> **What the task requires**:
Write out the entries below word for word, from the line containing "Where should I click to: Select the Immune" through the line containing "(x=111, y=493)", with both of those lines included.

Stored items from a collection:
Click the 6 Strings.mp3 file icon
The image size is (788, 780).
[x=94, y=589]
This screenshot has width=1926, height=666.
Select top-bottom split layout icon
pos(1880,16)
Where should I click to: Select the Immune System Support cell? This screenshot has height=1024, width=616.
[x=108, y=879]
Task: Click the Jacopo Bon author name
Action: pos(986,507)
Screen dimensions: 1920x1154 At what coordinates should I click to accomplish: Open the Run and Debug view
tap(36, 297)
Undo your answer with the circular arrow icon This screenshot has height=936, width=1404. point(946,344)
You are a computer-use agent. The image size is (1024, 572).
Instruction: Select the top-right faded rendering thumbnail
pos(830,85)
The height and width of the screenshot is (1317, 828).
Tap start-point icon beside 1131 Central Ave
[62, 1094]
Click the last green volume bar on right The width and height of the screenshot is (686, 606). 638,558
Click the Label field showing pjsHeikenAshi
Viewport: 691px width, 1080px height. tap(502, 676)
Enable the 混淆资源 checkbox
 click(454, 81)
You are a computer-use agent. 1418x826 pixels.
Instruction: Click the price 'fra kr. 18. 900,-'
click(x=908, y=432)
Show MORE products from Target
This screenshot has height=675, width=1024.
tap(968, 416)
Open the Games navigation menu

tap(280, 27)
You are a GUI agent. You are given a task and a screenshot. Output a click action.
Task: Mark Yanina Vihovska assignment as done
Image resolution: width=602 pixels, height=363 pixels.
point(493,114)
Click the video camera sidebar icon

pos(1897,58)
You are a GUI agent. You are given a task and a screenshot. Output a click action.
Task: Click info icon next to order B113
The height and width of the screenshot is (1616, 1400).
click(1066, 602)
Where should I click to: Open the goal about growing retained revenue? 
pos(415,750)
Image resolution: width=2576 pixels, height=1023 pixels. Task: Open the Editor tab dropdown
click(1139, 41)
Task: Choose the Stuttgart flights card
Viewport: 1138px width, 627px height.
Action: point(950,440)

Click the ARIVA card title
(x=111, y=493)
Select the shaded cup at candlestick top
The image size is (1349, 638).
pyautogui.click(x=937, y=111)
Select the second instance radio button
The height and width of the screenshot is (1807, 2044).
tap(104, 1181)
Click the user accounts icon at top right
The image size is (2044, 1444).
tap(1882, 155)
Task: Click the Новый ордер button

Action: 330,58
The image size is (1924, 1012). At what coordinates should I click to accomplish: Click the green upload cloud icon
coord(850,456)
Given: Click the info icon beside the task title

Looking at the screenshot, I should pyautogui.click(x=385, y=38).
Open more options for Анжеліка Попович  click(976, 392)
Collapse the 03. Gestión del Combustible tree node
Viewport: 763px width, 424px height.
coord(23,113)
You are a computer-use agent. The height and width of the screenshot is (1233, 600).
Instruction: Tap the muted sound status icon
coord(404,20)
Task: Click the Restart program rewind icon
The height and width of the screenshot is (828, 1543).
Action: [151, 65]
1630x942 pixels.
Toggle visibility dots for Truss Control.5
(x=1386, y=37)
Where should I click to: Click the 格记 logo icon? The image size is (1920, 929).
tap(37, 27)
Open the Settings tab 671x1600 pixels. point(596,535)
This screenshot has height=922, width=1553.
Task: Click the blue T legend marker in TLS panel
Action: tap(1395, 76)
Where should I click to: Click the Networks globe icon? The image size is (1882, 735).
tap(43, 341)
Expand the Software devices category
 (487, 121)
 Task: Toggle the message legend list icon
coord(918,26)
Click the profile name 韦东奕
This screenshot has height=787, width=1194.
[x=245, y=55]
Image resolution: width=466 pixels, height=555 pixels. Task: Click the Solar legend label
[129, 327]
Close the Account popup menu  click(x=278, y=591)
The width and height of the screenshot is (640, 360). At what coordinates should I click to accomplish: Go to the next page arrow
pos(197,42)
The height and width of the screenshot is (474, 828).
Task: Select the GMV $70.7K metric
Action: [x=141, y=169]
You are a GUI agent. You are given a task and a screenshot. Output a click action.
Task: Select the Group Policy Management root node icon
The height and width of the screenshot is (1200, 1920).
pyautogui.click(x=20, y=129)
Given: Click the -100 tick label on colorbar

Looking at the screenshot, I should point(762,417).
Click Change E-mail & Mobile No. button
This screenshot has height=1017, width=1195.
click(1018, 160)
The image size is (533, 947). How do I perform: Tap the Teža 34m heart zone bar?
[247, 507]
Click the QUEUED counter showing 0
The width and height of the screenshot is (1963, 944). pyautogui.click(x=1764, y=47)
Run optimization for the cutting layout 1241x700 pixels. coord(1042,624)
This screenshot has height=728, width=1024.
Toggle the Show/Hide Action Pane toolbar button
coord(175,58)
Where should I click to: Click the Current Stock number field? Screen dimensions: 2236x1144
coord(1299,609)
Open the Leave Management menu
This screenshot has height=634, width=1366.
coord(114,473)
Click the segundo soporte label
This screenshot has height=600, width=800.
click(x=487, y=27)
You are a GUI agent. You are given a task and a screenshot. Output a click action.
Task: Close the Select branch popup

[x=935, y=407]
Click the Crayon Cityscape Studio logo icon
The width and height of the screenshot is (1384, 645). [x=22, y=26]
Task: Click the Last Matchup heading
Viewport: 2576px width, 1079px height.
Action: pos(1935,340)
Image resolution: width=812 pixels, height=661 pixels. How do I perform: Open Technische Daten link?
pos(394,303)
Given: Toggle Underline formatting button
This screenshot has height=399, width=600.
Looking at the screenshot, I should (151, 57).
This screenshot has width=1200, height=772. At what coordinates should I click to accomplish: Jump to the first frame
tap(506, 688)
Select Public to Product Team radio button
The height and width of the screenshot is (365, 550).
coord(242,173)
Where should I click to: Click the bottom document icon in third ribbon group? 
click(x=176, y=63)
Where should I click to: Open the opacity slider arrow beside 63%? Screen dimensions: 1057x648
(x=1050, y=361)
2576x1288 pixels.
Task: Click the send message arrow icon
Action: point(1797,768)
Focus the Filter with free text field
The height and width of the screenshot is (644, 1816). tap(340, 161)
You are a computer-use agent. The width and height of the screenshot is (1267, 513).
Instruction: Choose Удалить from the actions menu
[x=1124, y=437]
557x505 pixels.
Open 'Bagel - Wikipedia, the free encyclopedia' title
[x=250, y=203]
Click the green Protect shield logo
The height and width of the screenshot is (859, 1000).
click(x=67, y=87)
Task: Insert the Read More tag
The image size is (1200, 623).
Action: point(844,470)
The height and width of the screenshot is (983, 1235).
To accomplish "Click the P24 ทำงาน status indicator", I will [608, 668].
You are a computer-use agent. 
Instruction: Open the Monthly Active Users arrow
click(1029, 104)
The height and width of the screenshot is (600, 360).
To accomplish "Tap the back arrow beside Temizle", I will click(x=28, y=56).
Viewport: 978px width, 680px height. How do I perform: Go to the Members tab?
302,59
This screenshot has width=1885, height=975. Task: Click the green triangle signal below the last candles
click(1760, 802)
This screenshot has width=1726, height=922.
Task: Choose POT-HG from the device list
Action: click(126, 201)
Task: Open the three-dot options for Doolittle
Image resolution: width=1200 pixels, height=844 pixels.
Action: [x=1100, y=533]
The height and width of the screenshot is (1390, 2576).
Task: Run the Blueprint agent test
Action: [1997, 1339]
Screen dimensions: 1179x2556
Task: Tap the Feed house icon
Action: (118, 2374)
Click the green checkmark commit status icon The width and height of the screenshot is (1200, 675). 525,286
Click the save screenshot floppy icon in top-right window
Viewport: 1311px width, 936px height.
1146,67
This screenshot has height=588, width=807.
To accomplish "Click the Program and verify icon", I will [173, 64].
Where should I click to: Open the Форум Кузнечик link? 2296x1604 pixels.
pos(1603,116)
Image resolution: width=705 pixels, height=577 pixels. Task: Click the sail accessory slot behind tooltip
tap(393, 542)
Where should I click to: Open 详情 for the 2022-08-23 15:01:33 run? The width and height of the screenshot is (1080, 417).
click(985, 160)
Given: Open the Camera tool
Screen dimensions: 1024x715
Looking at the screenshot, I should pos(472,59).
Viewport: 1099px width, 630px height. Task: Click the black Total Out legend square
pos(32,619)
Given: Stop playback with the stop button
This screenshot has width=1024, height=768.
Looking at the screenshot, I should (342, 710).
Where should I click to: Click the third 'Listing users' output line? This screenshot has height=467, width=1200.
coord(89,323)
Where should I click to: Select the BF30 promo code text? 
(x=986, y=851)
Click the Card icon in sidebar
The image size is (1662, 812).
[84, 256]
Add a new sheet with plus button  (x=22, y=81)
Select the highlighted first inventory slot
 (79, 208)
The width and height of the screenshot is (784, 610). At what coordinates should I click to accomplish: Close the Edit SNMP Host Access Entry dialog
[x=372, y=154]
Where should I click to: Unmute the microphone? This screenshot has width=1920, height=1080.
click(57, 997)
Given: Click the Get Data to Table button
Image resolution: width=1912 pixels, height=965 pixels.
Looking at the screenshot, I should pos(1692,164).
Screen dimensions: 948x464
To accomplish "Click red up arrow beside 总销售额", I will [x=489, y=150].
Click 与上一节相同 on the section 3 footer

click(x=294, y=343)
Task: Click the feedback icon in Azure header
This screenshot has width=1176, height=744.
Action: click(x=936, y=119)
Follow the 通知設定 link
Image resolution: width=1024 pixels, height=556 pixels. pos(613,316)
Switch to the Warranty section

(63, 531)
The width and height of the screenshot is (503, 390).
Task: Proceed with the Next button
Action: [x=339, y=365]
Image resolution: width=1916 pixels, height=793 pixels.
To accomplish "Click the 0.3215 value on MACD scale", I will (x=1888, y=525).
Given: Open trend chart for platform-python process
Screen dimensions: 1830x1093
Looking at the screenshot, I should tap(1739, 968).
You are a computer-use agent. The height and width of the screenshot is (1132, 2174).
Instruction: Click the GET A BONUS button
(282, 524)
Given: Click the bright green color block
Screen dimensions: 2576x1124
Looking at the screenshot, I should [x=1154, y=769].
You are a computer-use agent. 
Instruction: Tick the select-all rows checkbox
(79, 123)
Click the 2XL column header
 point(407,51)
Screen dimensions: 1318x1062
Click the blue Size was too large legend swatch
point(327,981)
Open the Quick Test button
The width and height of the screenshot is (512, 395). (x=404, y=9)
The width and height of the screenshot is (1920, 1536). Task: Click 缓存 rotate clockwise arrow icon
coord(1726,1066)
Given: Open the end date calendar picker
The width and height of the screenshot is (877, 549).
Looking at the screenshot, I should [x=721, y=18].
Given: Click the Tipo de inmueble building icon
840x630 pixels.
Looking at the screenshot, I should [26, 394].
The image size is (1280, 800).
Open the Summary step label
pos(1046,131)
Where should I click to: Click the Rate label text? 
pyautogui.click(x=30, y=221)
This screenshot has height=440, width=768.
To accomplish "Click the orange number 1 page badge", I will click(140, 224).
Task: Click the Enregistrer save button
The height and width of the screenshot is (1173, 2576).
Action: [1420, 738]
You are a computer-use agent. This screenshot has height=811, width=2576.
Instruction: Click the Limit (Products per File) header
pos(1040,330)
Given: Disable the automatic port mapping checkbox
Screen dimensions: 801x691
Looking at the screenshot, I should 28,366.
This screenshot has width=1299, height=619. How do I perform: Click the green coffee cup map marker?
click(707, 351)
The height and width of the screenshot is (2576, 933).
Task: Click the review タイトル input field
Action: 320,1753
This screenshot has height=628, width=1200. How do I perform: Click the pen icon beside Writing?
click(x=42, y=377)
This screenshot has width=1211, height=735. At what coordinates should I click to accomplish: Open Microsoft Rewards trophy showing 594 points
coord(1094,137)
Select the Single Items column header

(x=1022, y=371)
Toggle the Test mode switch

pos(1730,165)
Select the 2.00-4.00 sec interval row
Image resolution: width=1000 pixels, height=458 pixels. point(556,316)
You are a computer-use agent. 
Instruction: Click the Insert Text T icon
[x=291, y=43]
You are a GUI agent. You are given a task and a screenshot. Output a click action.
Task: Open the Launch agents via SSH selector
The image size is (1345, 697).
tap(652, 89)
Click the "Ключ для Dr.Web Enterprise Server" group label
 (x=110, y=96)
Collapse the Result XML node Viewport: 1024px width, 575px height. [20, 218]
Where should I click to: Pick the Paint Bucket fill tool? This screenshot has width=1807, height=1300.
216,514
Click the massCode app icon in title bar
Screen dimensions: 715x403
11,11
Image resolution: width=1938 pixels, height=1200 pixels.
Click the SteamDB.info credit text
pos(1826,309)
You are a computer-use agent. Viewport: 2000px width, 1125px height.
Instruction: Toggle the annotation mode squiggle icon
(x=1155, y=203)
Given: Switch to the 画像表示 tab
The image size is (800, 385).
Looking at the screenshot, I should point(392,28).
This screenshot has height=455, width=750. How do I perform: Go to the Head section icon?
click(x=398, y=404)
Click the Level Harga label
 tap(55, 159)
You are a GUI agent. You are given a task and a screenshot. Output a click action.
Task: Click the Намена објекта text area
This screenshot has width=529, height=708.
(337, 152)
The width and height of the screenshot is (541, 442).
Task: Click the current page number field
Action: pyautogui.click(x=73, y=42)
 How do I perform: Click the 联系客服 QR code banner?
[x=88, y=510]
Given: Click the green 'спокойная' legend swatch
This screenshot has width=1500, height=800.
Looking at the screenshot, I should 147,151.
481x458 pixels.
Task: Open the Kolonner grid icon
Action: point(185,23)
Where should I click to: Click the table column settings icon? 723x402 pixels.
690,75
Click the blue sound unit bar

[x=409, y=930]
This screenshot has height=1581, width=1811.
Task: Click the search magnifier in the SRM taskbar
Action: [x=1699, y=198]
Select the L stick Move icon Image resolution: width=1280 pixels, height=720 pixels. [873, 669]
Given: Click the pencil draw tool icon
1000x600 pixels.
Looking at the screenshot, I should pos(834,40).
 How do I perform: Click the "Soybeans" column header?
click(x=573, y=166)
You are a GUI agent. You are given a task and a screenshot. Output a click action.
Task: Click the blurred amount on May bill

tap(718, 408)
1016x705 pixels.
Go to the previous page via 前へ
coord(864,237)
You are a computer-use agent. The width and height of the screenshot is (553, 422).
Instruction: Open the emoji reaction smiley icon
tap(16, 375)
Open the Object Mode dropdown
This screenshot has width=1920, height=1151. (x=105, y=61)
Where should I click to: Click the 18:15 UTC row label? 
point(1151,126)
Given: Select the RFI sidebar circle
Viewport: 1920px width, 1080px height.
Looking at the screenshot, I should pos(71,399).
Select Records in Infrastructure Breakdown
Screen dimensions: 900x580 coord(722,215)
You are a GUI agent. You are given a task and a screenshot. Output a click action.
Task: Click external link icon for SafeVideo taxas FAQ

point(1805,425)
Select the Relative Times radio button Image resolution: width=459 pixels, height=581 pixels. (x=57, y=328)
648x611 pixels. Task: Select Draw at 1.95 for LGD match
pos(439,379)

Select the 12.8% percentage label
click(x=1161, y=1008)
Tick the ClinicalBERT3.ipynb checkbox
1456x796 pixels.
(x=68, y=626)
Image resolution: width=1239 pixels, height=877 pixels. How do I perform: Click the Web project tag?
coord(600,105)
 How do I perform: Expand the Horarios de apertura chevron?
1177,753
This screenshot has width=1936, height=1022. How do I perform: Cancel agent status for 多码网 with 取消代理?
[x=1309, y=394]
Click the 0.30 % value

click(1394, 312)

> **Exercise solution**:
Where should I click to: Select the Immune System Support cell? This screenshot has height=1024, width=616.
[x=108, y=879]
Task: Click the Jacopo Bon author name
Action: pos(986,507)
Screen dimensions: 1920x1154 At what coordinates should I click to accomplish: Open the Run and Debug view
tap(36, 297)
Undo your answer with the circular arrow icon This screenshot has height=936, width=1404. point(946,344)
You are a computer-use agent. The image size is (1024, 572).
Instruction: Select the top-right faded rendering thumbnail
pos(830,85)
The height and width of the screenshot is (1317, 828).
Tap start-point icon beside 1131 Central Ave
[62, 1094]
Click the last green volume bar on right The width and height of the screenshot is (686, 606). 638,558
Click the Label field showing pjsHeikenAshi
Viewport: 691px width, 1080px height. tap(502, 676)
Enable the 混淆资源 checkbox
 click(454, 81)
You are a computer-use agent. 1418x826 pixels.
Instruction: Click the price 'fra kr. 18. 900,-'
click(x=908, y=432)
Show MORE products from Target
This screenshot has height=675, width=1024.
tap(968, 416)
Open the Games navigation menu

tap(280, 27)
You are a GUI agent. You are given a task and a screenshot. Output a click action.
Task: Mark Yanina Vihovska assignment as done
Image resolution: width=602 pixels, height=363 pixels.
point(493,114)
Click the video camera sidebar icon

pos(1897,58)
You are a GUI agent. You are given a task and a screenshot. Output a click action.
Task: Click info icon next to order B113
The height and width of the screenshot is (1616, 1400).
click(1066, 602)
Where should I click to: Open the goal about growing retained revenue? 
pos(415,750)
Image resolution: width=2576 pixels, height=1023 pixels. Task: Open the Editor tab dropdown
click(1139, 41)
Task: Choose the Stuttgart flights card
Viewport: 1138px width, 627px height.
Action: point(950,440)

Click the ARIVA card title
(x=111, y=493)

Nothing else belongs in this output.